More recently, a new strategy based on quantitative polymerase chain reaction (Q-PCR) has replaced TRF for clinical studies6. The advantages of the Q-PCR method are that it is relatively fast, requires minute amounts of DNA, and is capable of high throughput. The disadvantage is that it does not provide information about individual cells, so the results represent averages of telomere length. In addition, sample quality heavily compromises the relative measurements of telomere sequence to that of single-copy genes used for normalisation, introducing significant errors in telomere length measurement.
With the advent of peptide nuclei acid probes, the fluorescence in situ hybridisation (FISH) technique evolved into a quantitative tool to measure individual telomeres in nuclei. Yet, the standard Q-FISH technique only allows the detection and quantification of telomeres in condensed chromosomes of mitotic cells. The need for cells in mitosis limits the method’s scalability to the required level for epidemiological and clinical studies.
In 2007, Canela et al7 developed a high-throughput (HT) Q-FISH test that overcame the limitations of the classical assay. In this study, it was shown that HT Q-FISH could be applied on interphase cells giving similar results to those of a standard Q-FISH. Both standard and HT Q-FISH measurements perfectly correlated with those of TRF, attesting the robustness of the new assay.
HT Q-FISH was licensed to the Spanish company Life Length for further development into a commercial tool. This method allows visualisation and quantitation in a HT confocal microscope of individual telomeres within the cells, allowing the determination of the entire telomere length distribution of the sample. Knowing the distribution of telomere lengths in the cells’ chromosomes is of upmost importance for two reasons: it gives insight into the fraction of the shortest telomeres, which are regarded as the principal cause of replicative cell ageing and age-related diseases8; and it permits the calculation of the median and modal telomere length distribution, which are more representative of the telomere length in cells than the average, as the distribution of telomere lengths is not normal but skewed (Figure 1B).

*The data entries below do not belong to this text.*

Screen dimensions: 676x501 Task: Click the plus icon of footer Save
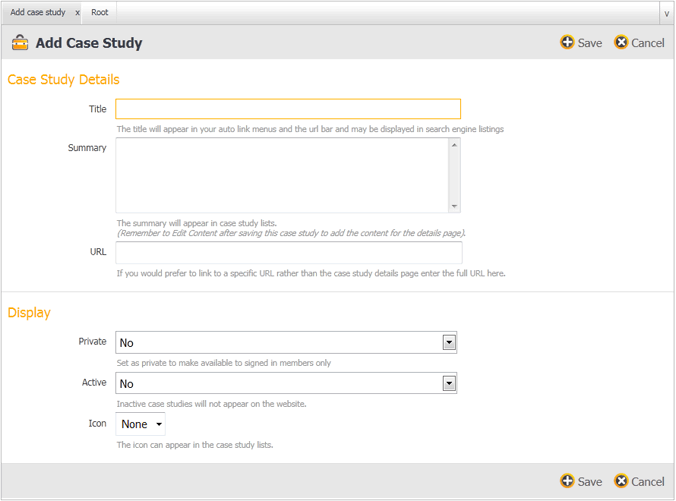(567, 481)
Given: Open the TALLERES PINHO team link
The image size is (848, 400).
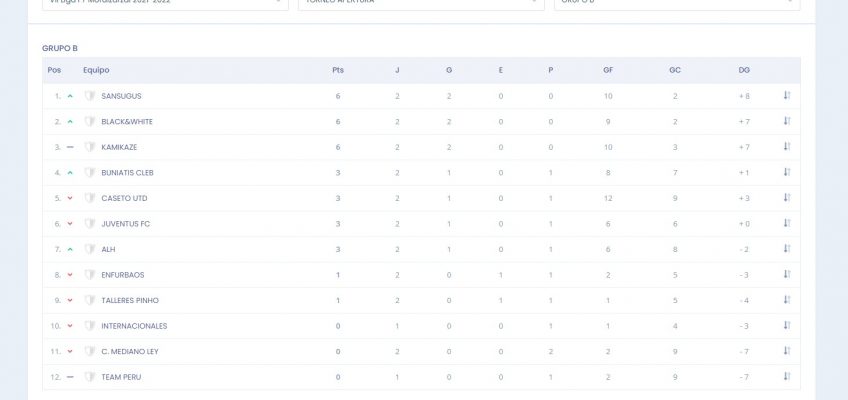Looking at the screenshot, I should pyautogui.click(x=130, y=301).
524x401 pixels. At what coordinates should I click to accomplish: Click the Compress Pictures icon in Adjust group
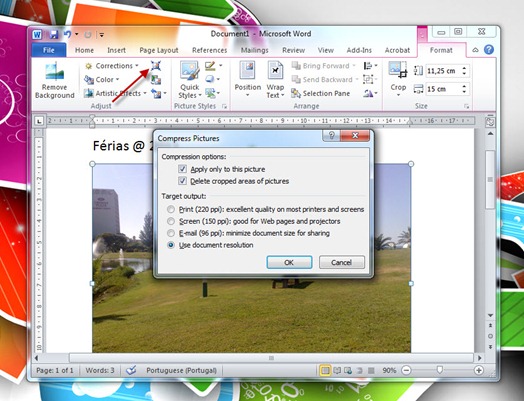(156, 65)
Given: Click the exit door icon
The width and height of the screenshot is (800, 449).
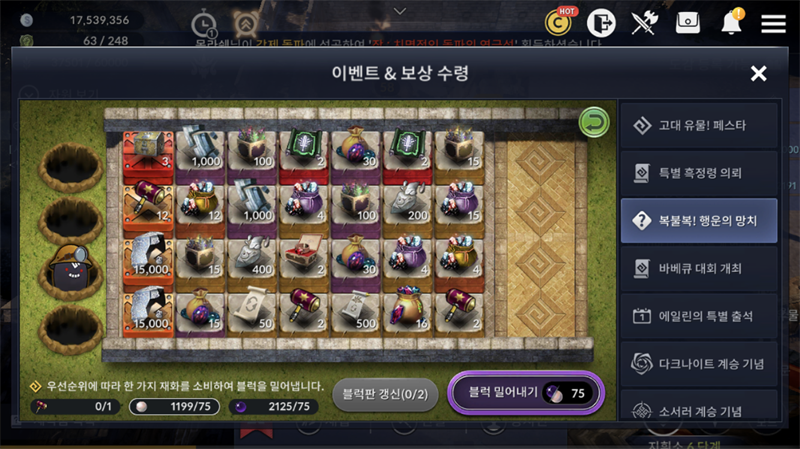Looking at the screenshot, I should coord(601,23).
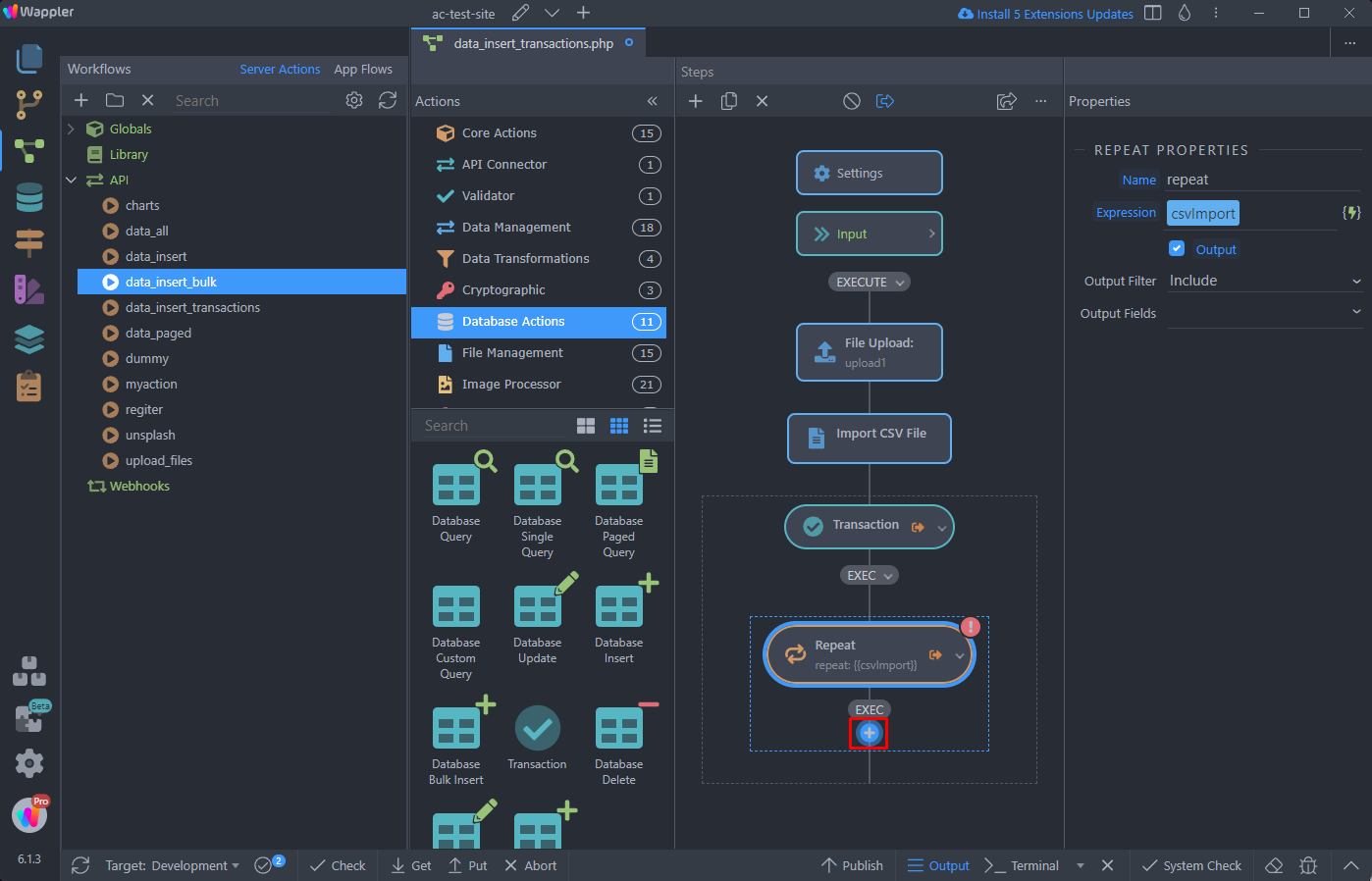The image size is (1372, 881).
Task: Click the refresh icon in Workflows toolbar
Action: pyautogui.click(x=388, y=100)
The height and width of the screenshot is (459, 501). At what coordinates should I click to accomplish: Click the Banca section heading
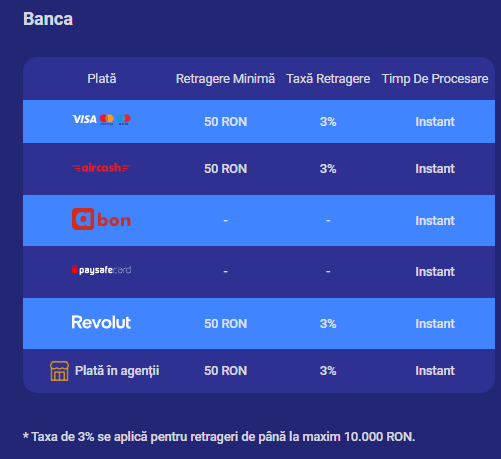(x=48, y=19)
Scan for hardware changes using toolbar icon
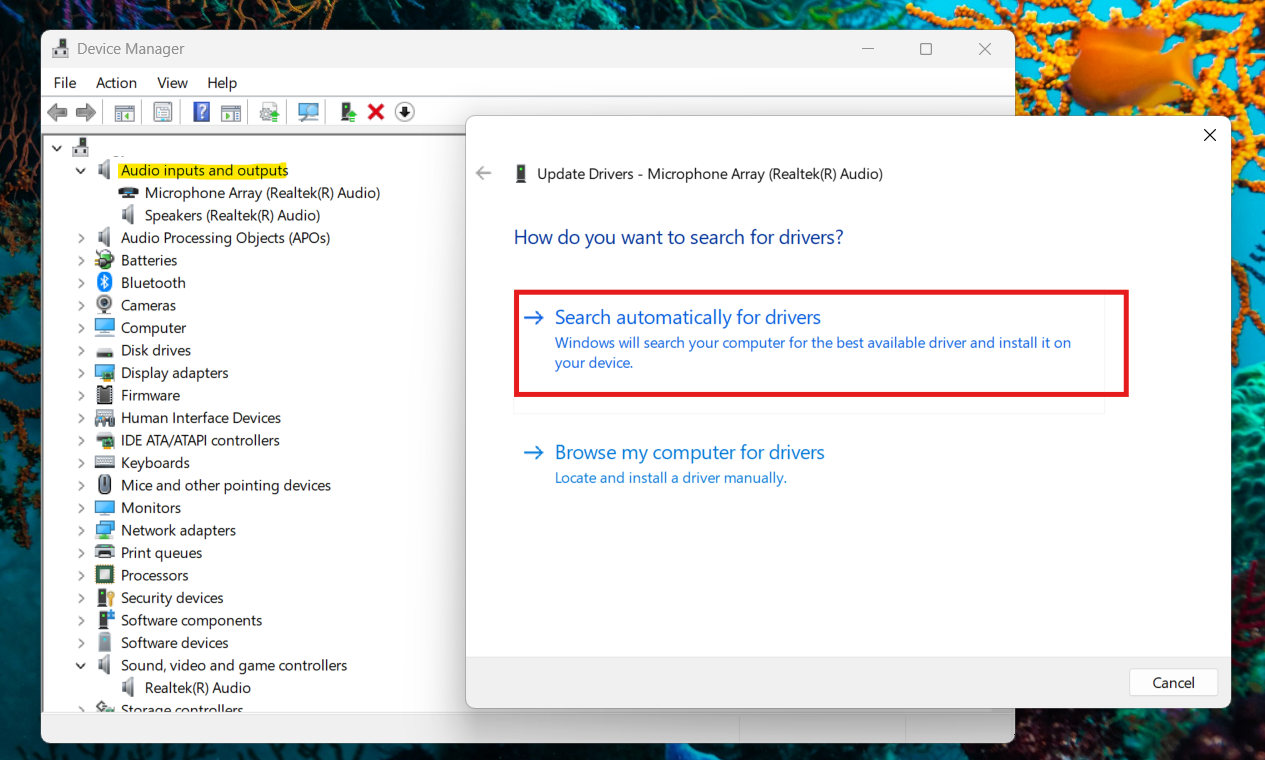 point(307,111)
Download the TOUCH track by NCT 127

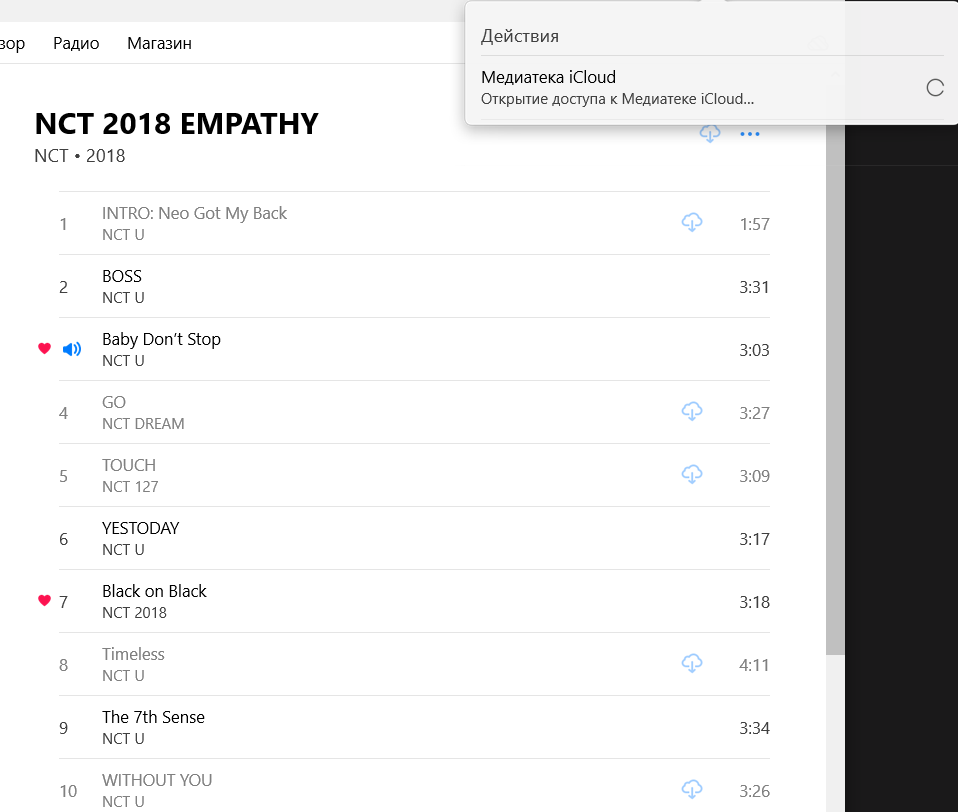[x=691, y=475]
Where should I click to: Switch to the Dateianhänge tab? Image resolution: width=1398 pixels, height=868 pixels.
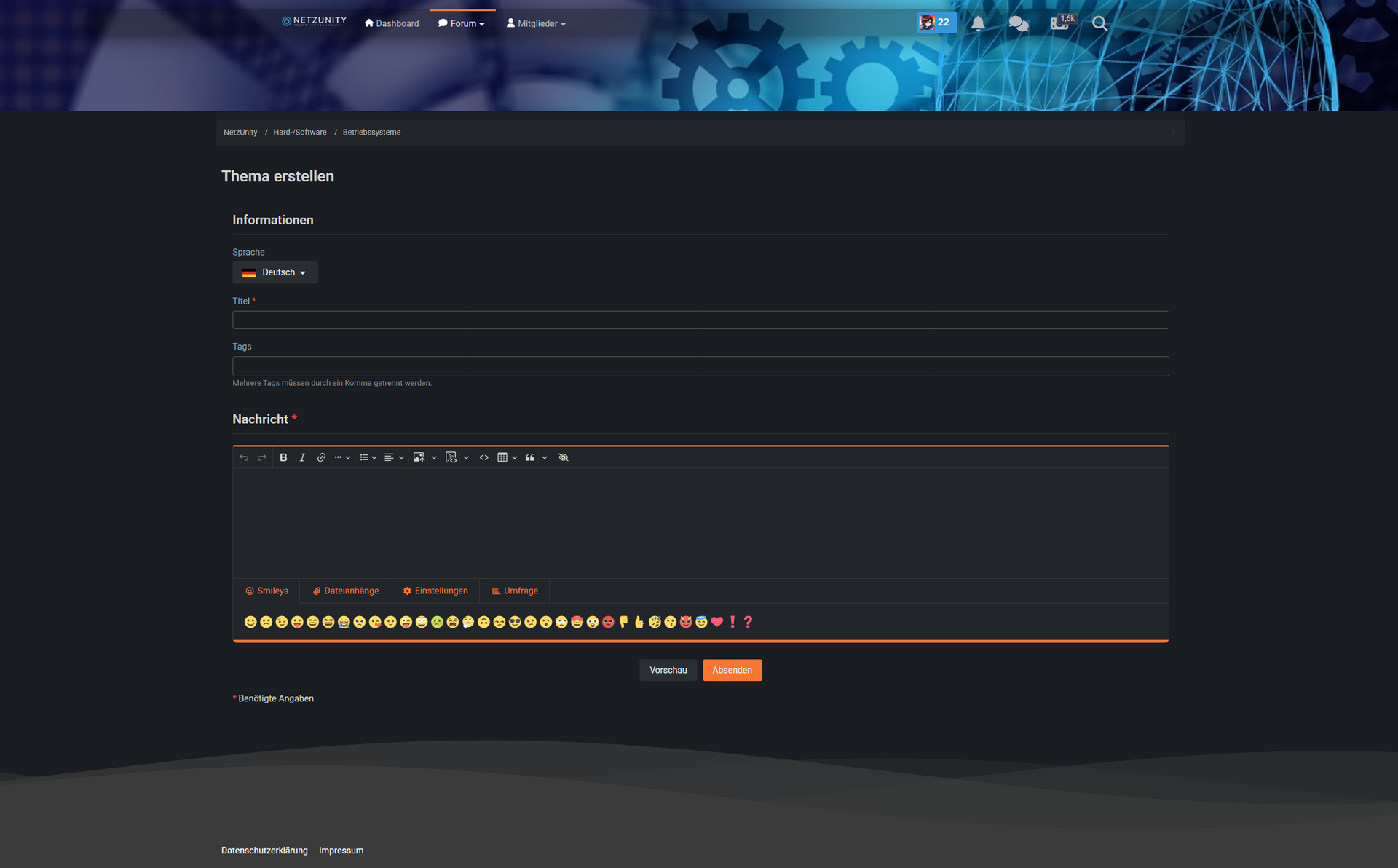(345, 591)
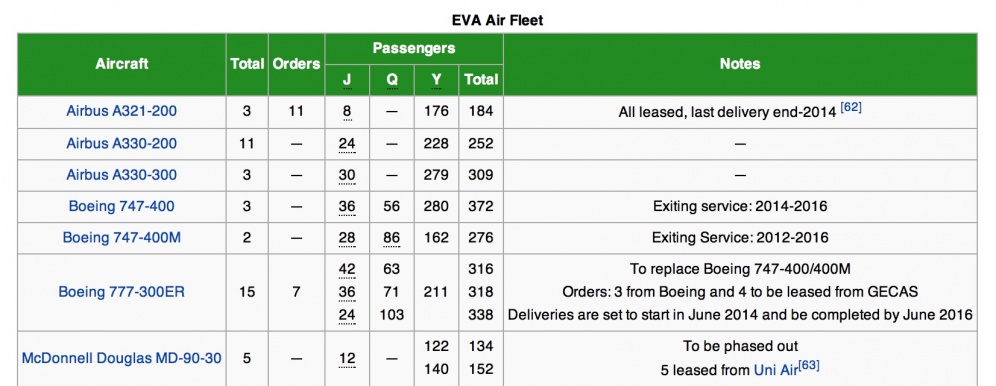The width and height of the screenshot is (996, 386).
Task: Click the Aircraft column header
Action: (122, 64)
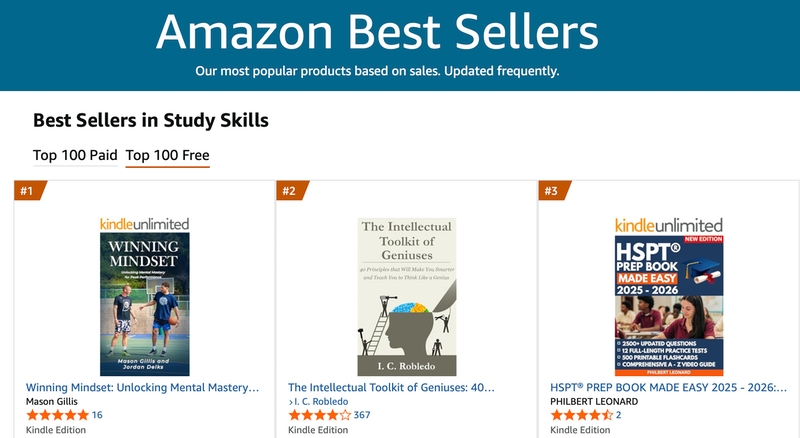Open the 16 reviews for Winning Mindset
This screenshot has width=800, height=438.
coord(97,415)
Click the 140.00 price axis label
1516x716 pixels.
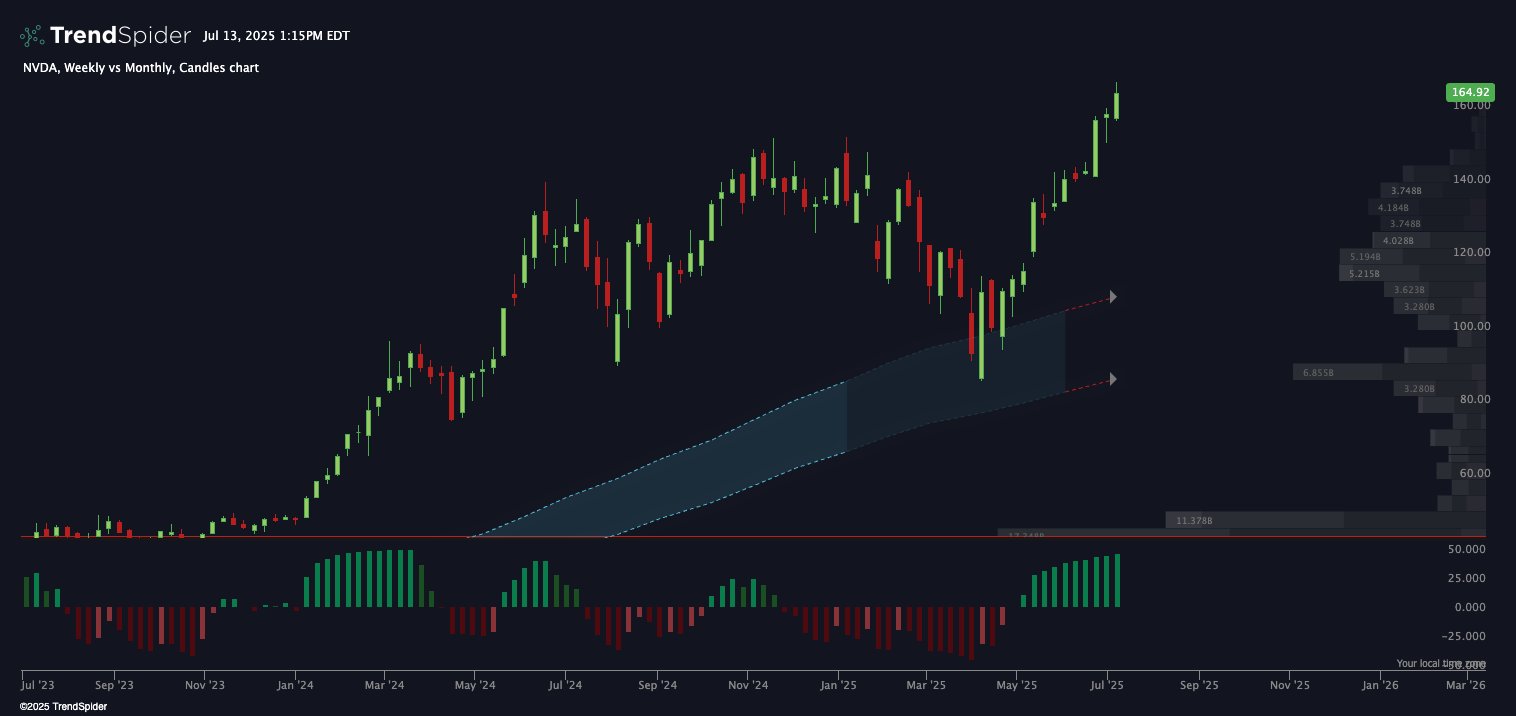tap(1472, 179)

This advantage of HT Q-FISH has been illustrated in an integrative personal omics profile studied on an individual who contained a mutation in his TERT gene. Despite this mutation, the subject presented a median telomere length undistinguishable from TERT+ individuals. However, he also presented an increased percentage of short telomeres compared to the normal population9. Owing to the scalability of the technique, as well as its high sensitivity and the wealth of information provided, HT Q-FISH is emerging as the method of choice to carry out more sensitive studies on telomere length.